Write out every line of the records below as a numbered list, skipping blank lines and leaving out the pictures.
▼
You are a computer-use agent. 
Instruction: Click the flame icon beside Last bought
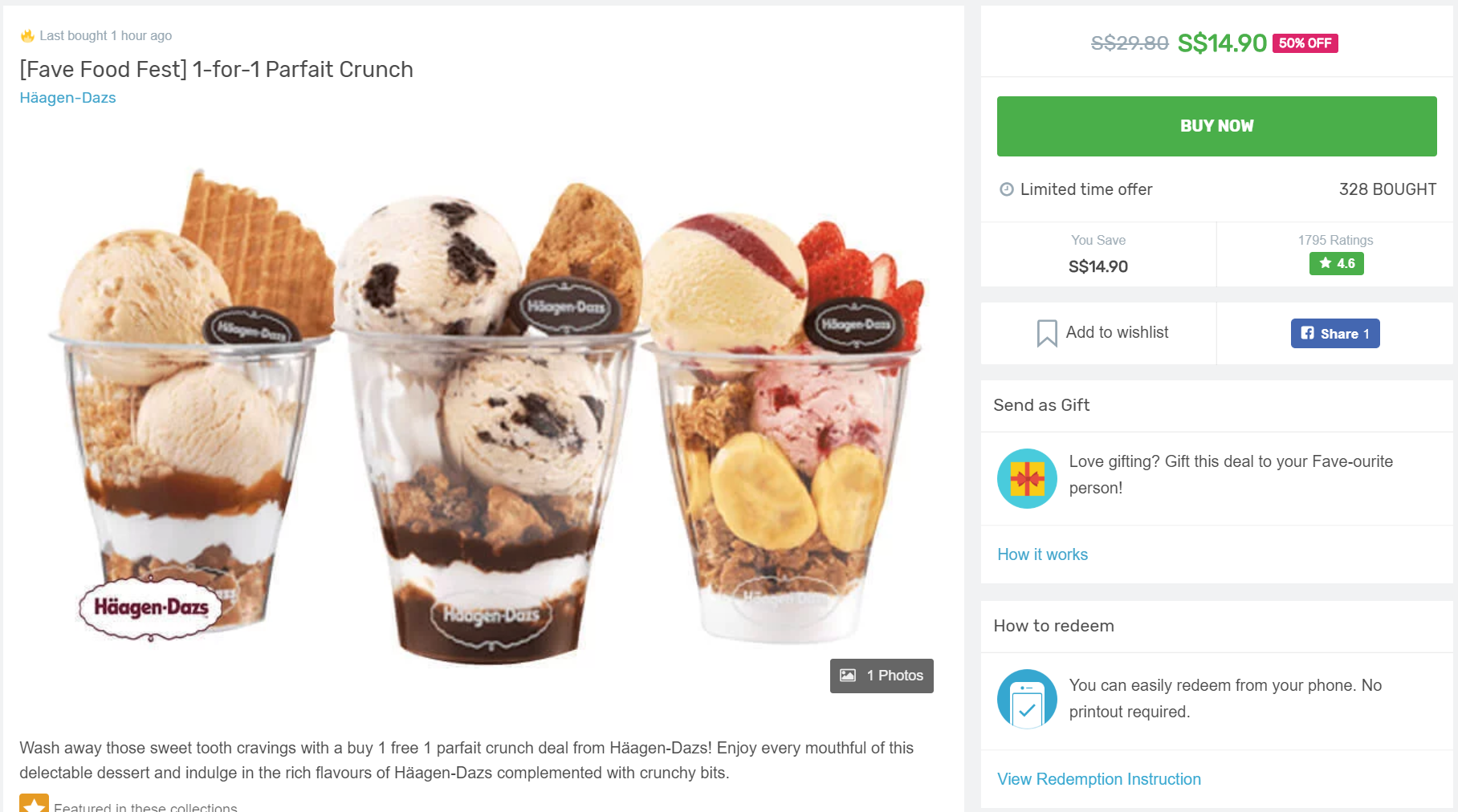pyautogui.click(x=27, y=35)
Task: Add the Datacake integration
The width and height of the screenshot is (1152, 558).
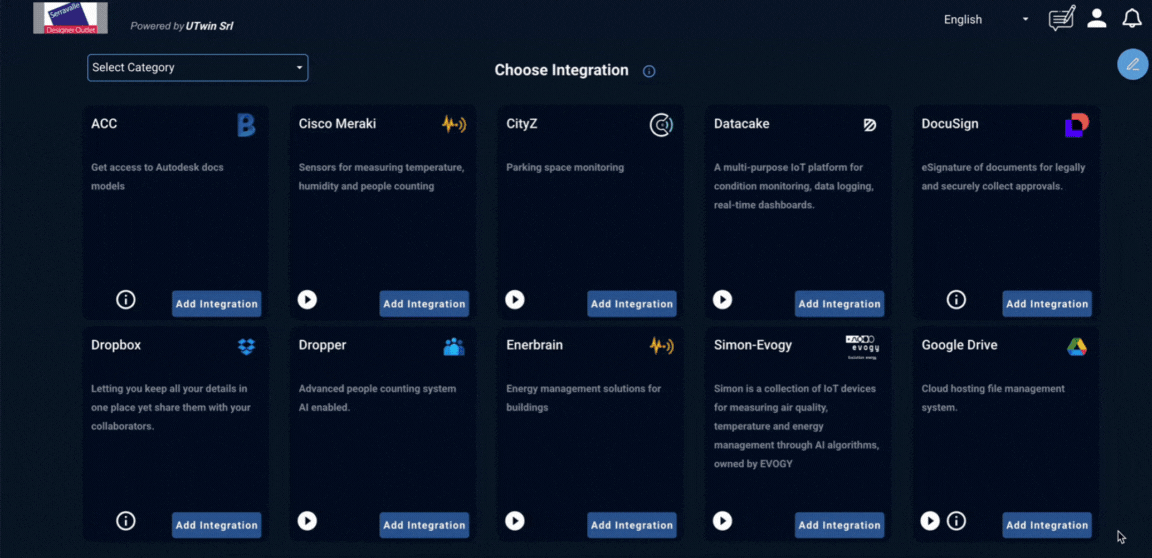Action: coord(839,304)
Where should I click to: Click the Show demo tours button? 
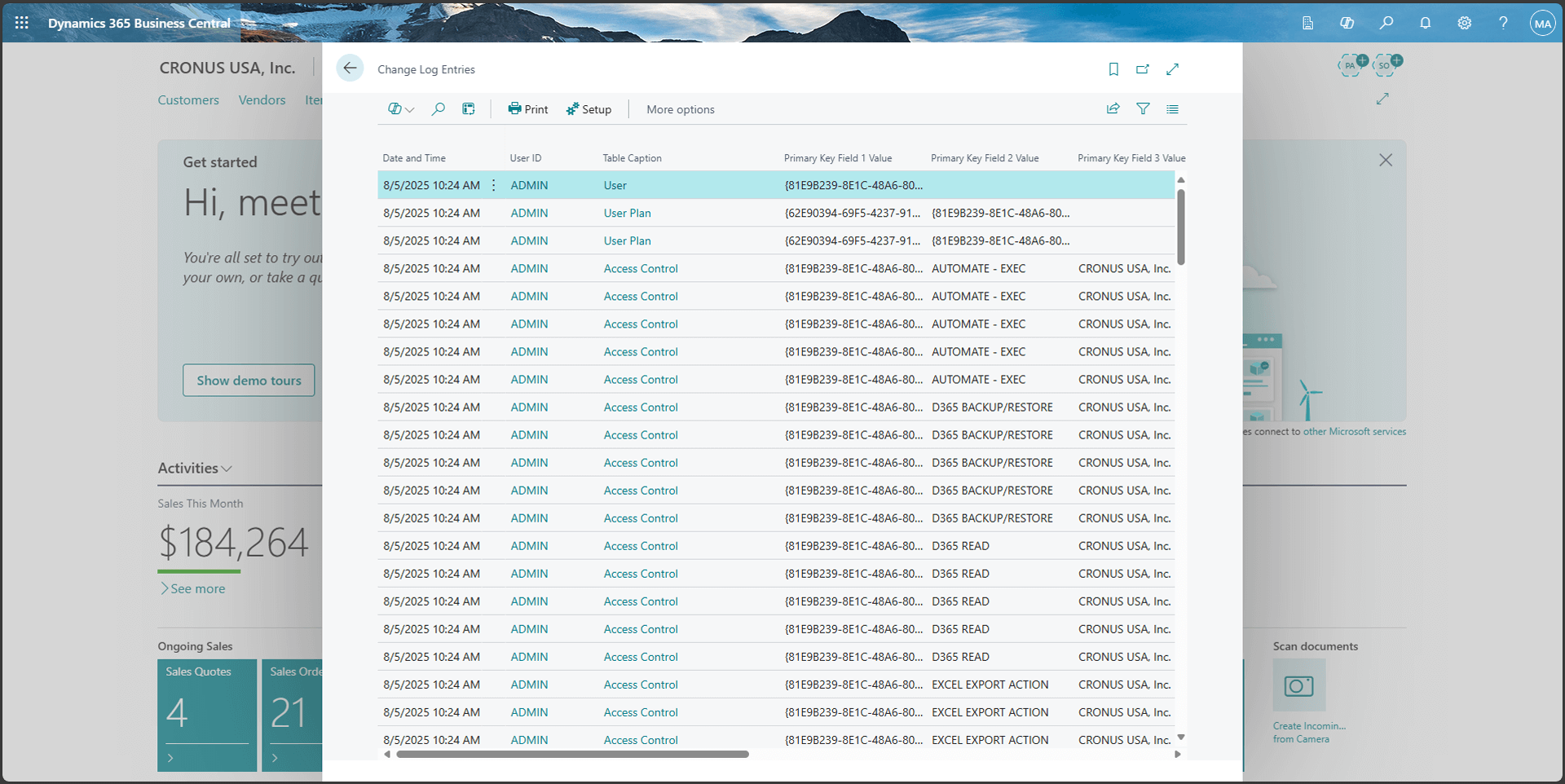[249, 380]
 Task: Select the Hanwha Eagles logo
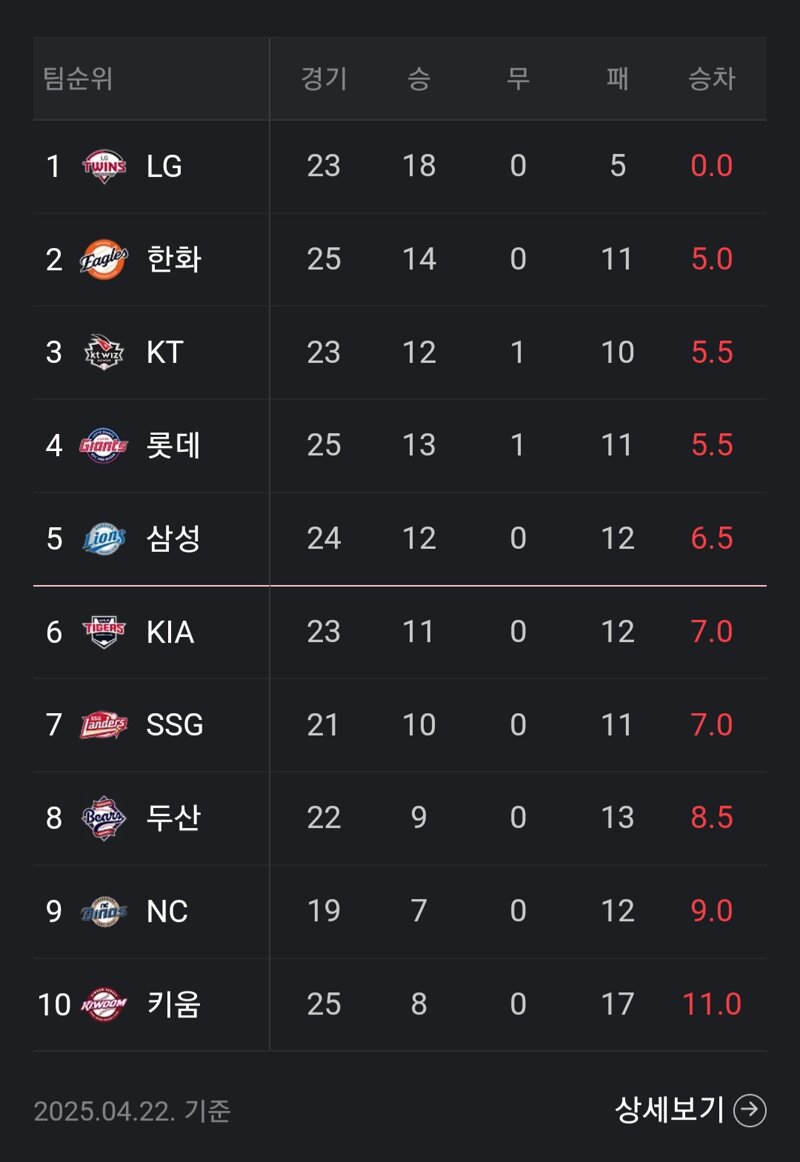point(104,259)
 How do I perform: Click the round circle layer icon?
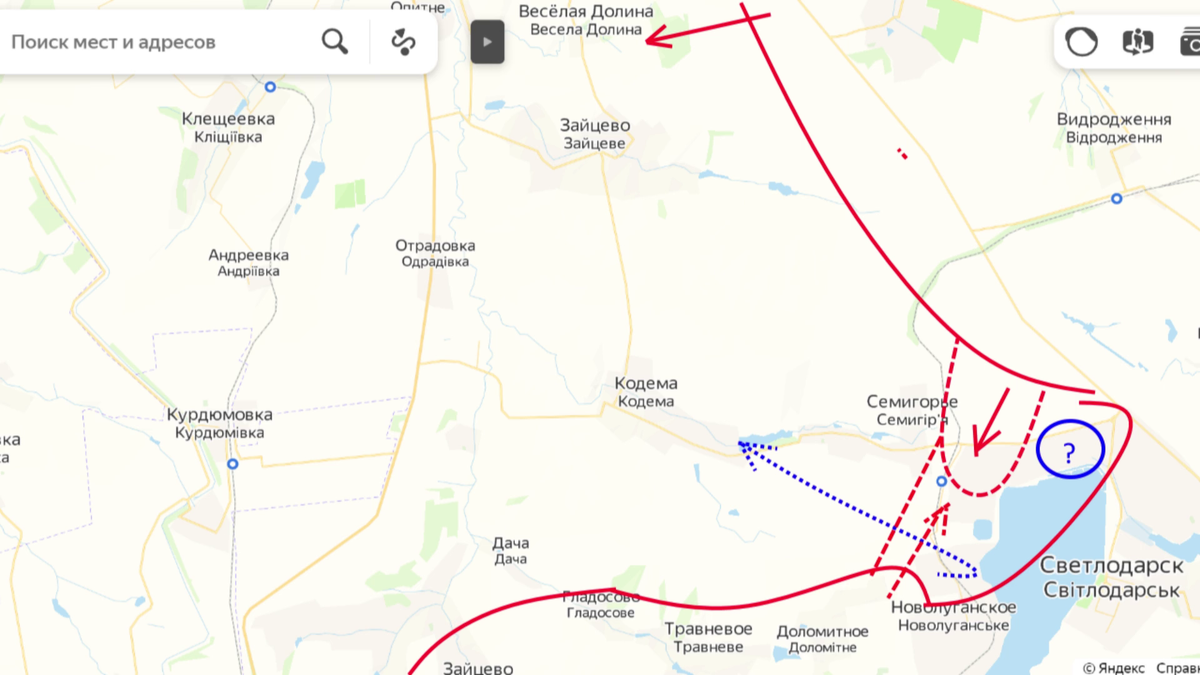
▲
__Full output__
1. You are a computer-use agent. 
2. Instruction: Click the flame icon beside Last bought
3. pyautogui.click(x=27, y=35)
4. Task: Add the Datacake integration
5. The width and height of the screenshot is (1152, 558).
6. Action: coord(839,304)
7. Where should I click to: Click the Show demo tours button? 
8. [249, 380]
9.  Task: Select the Hanwha Eagles logo
10. point(104,259)
11.  How do I perform: Click the round circle layer icon?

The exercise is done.